Furthermore, pharyngeal pumping rates, a measure of feeding behavior, were increased in worms subjected to GS diets (Figure 3F, p = 0.0111). This increase in pharyngeal pumping suggests a potentially addictive response to the glycated diet, paralleling the addictive tendencies humans exhibit toward glycation-rich foods. The heightened pharyngeal activity indicates a possible craving or dependency mechanism in C. elegans, similar to human dietary patterns where high-sugar, highly glycated foods can lead to addictive consumption behaviors.

2.4. GS Induces Premature Aging in C. elegans

The application of the WormCNN model to classify and predict the biological age of C. elegans under different experimental conditions, specifically under control and GS environments, has provided significant insights into the effects of AGEs on worm aging.
As illustrated in Figure 4A,B, the model effectively differentiated between non-elderly and elderly worms, showing a clear distinction in the predicted biological ages between the control and GS groups. This disparity was more pronounced in the AGEs group, where worms exhibited substantially older age predictions, suggesting accelerated aging due to GS.

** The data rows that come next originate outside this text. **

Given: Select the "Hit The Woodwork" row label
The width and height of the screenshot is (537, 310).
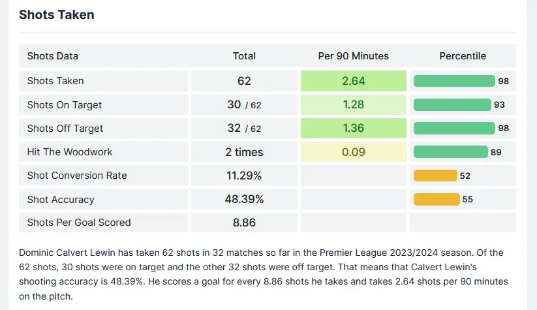Looking at the screenshot, I should pos(70,152).
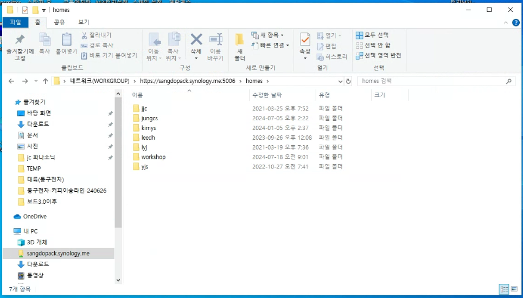Expand the New Item dropdown

pos(268,35)
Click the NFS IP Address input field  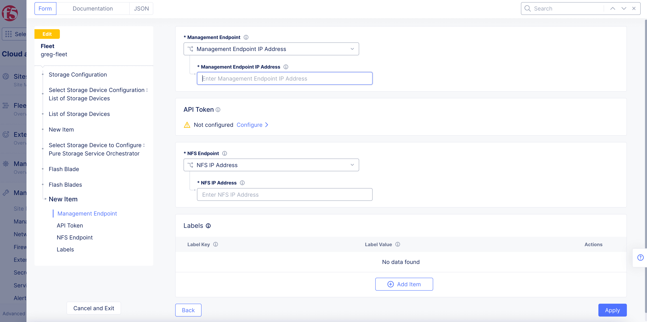point(284,195)
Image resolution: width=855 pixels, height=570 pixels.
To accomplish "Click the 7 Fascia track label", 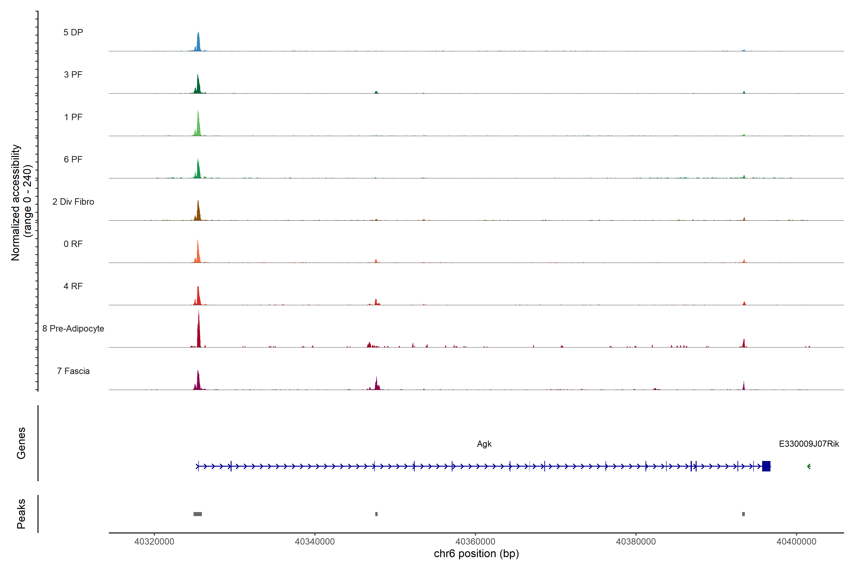I will tap(73, 371).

Further supporting these findings, RT-qPCR results (Figure 4C) confirmed the predictive outcomes of the WormCNN model. The analysis revealed marked changes in the expression of aging and stress-related genes such as gst-4, mtl-1, sod-2, sod-3, ugt-44, daf-2, and daf-16. Notably, the expression levels of daf-2 and daf-16, key regulators of the insulin/IGF-1 signaling pathway, were significantly altered under GS. This reflects a stress-induced modulation of longevity pathways [29,30]. These findings were statistically significant, with p-values indicating a strong association between GS and gene expression alterations associated with aging.

3. Discussion

GS, resulting from the accumulation of AGEs, has been closely linked to the aging process [31,32,33]. AGEs are formed through non-enzymatic reactions between reducing sugars and proteins, leading to structural and functional alterations in biomolecules. This process is accelerated under high glucose conditions and has been implicated in various age-related diseases and metabolic disorders. The harmful effects of AGEs are well-documented, including the promotion of oxidative stress and inflammation, both of which contribute to the aging process and associated health decline.

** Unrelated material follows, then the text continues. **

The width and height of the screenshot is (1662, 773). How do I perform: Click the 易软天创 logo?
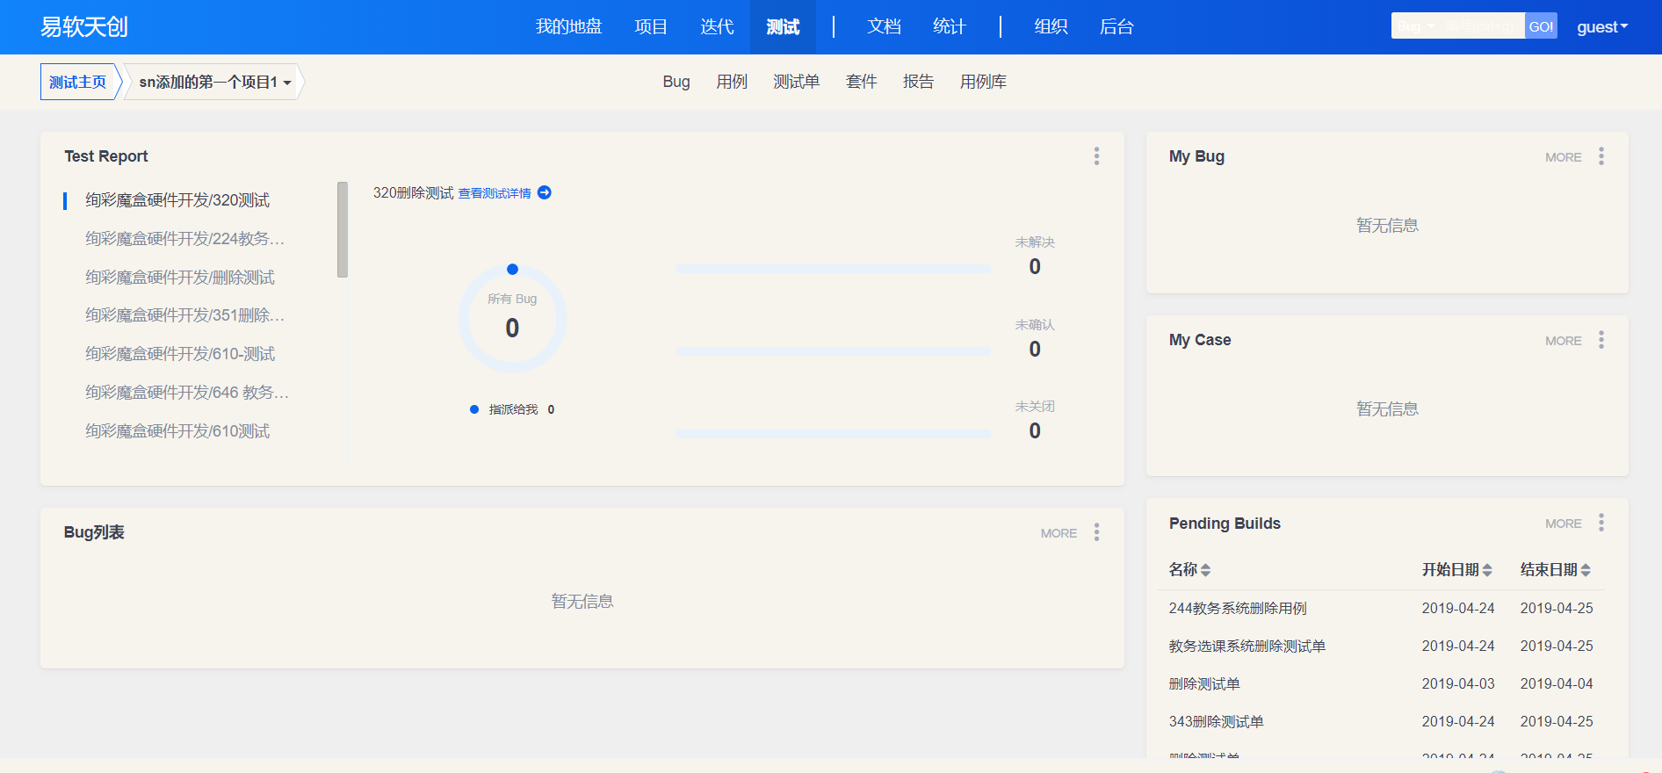[84, 27]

In this study, we introduced an approach to inducing GS in C. elegans by culturing E. coli strain OP50 in a glucose-enriched medium. This method ensured the complete glycation of bacterial protein components, creating a more realistic model of dietary glycation that mimics human dietary patterns. Previous studies primarily used single protein and glucose cross-linking to produce AGEs, which does not fully capture the complexity of glycation in typical human diets.
To assess the impact of GS on worm aging, we utilized the WormCNN model to classify and predict the biological age of C. elegans under control and GS conditions. The WormCNN model effectively differentiated between non-elderly and elderly worms, with the GS group exhibiting substantially older age predictions. This indicates that GS significantly accelerates the aging process in C. elegans.

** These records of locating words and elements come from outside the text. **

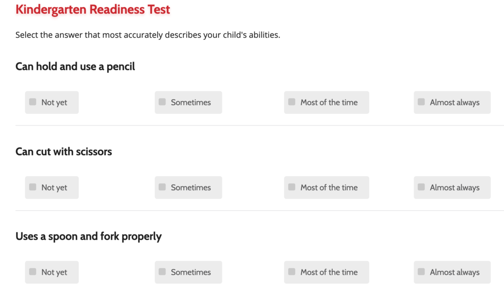
Task: Choose 'Sometimes' for uses spoon and fork
Action: tap(188, 272)
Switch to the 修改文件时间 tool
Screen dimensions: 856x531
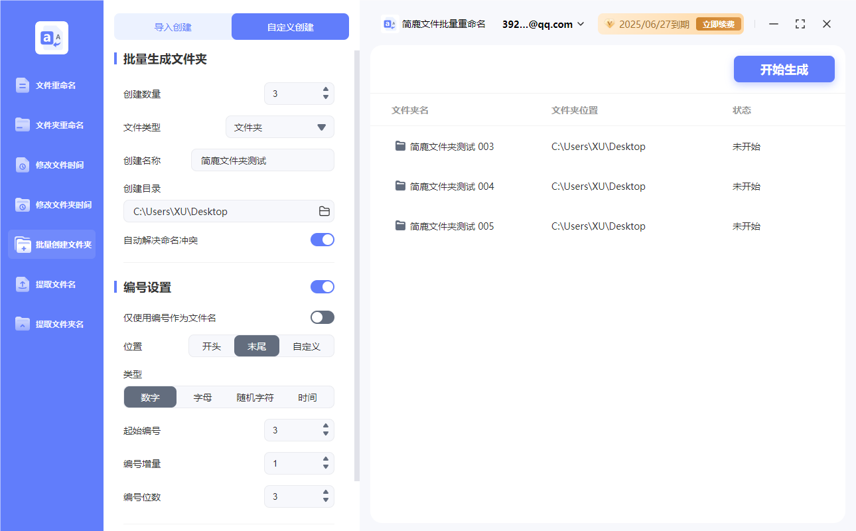(52, 165)
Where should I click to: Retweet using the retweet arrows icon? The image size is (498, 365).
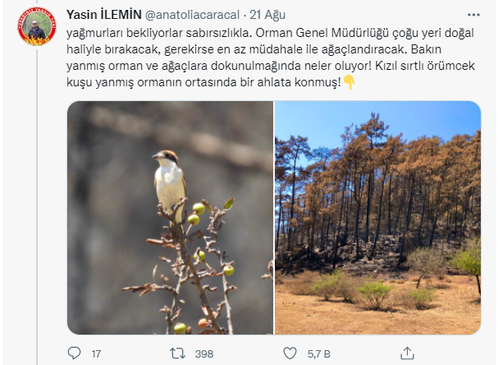(177, 353)
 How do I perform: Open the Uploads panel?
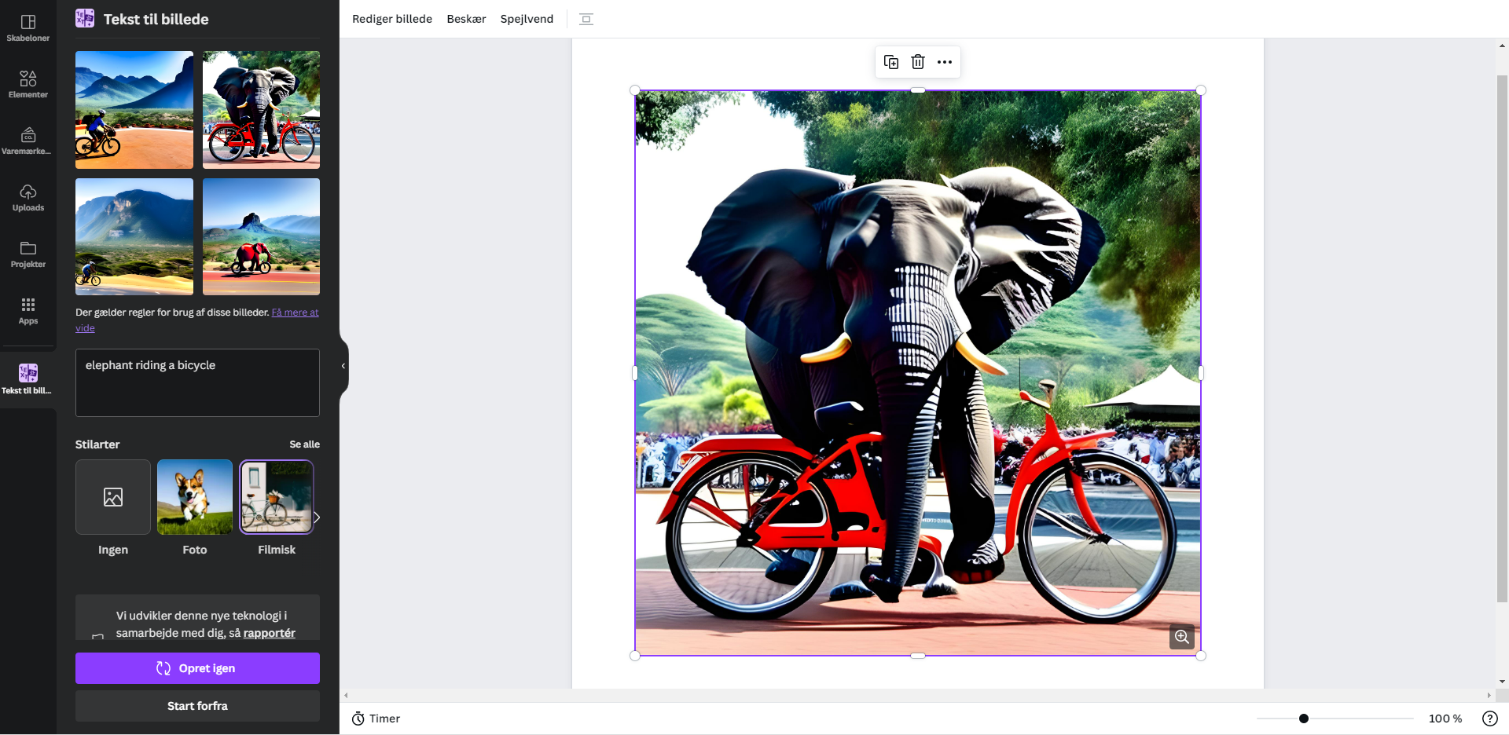(28, 197)
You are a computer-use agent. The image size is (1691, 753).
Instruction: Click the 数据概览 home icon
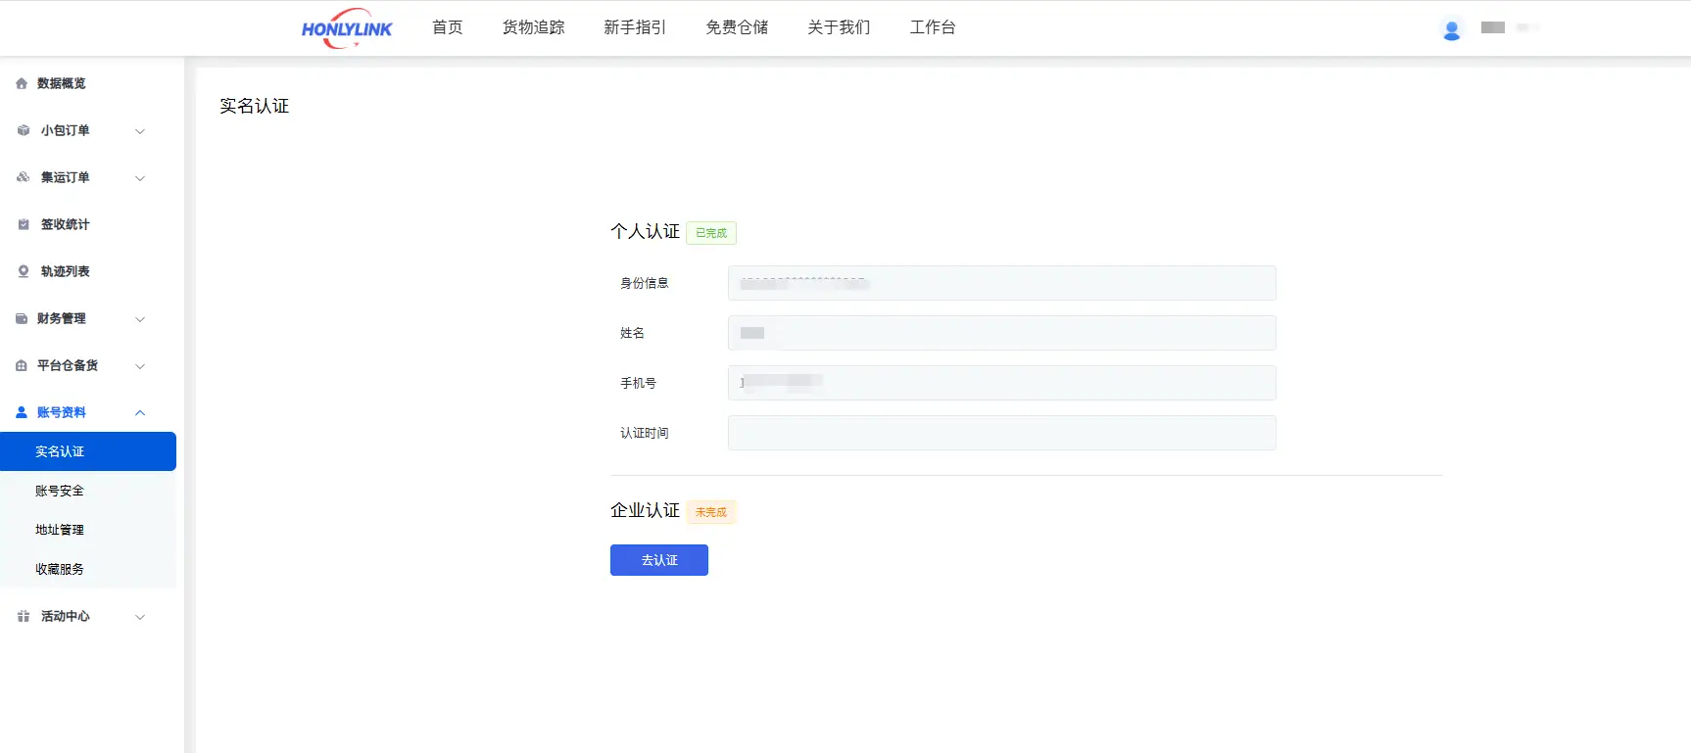click(22, 84)
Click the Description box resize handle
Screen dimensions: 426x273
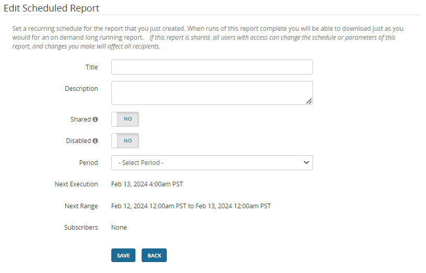point(309,101)
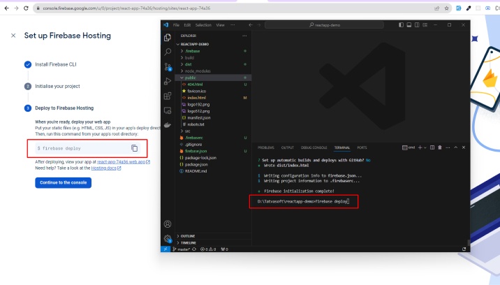Open the Search view in VS Code
Viewport: 500px width, 285px height.
[x=167, y=52]
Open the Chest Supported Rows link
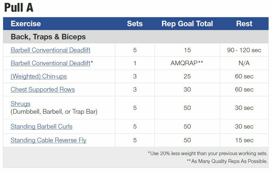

Furthermore, we introduced the Healthy Aging Index (HAI) as a new metric to quantify the biological health of worms. The HAI is calculated by comparing the predicted biological age of worms, as determined by WormCNN, against normative data derived from control conditions. This index provides a precise and automated measure of aging health, enabling a more comprehensive assessment of how GS affects aging in C. elegans. The results revealed that worms exposed to GS displayed significantly lower HAI scores, reinforcing the notion that GS has a detrimental effect on health and accelerates the aging process.
Building on these insights, our observations revealed that the intake of D-psicose could alleviate the accumulation of AGEs in C. elegans. As a beneficial sugar substitute in caloric restriction (CR) diets, this study confirms the potential of D-psicose to mitigate GS effects. Consequently, we recommend D-psicose as a viable dietary intervention to reduce GS-related damage, promote healthier aging profiles, and potentially extend lifespan.
It is essential to highlight some significant phenotypic changes observed. Worms under GS exhibited decreased mobility, characterized by reduced body bending, and an increase in body width. These physical changes are indicative of accelerated aging and stress. These morphological alterations pave the way for further intriguing findings regarding worm behavior.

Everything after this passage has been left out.